-- The records follows --

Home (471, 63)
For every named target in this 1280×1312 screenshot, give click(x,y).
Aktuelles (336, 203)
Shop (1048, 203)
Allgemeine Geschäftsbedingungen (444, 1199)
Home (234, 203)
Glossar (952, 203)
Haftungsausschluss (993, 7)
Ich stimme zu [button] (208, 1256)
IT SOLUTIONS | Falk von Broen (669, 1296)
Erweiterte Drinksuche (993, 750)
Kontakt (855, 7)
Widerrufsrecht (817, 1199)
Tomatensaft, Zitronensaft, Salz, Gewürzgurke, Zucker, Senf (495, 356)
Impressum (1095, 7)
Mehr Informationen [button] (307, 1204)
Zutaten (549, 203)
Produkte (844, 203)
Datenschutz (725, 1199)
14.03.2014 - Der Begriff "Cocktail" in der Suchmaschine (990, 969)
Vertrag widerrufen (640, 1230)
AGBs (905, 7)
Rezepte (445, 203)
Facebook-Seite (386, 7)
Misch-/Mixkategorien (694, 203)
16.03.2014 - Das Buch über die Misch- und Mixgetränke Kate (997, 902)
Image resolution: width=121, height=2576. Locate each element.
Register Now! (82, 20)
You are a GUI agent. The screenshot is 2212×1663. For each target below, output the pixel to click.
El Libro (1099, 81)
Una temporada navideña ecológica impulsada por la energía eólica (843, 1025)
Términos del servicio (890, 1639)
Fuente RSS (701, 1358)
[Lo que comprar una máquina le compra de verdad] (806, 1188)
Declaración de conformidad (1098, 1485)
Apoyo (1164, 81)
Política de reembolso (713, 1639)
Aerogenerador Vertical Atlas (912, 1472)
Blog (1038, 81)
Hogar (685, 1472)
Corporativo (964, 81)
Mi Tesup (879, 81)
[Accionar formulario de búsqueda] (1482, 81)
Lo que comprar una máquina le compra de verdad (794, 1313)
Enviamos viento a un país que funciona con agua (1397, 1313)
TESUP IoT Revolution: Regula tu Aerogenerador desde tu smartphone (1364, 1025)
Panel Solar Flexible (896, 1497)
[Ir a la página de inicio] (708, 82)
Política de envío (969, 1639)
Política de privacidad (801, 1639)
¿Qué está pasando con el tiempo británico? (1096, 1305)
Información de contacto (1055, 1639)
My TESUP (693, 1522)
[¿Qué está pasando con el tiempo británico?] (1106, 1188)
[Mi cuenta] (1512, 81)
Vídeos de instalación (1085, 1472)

-- The records concluded --

Match on "comprar" and report each line of the data above that has it.

[Lo que comprar una máquina le compra de verdad] (806, 1188)
Lo que comprar una máquina le compra de verdad (794, 1313)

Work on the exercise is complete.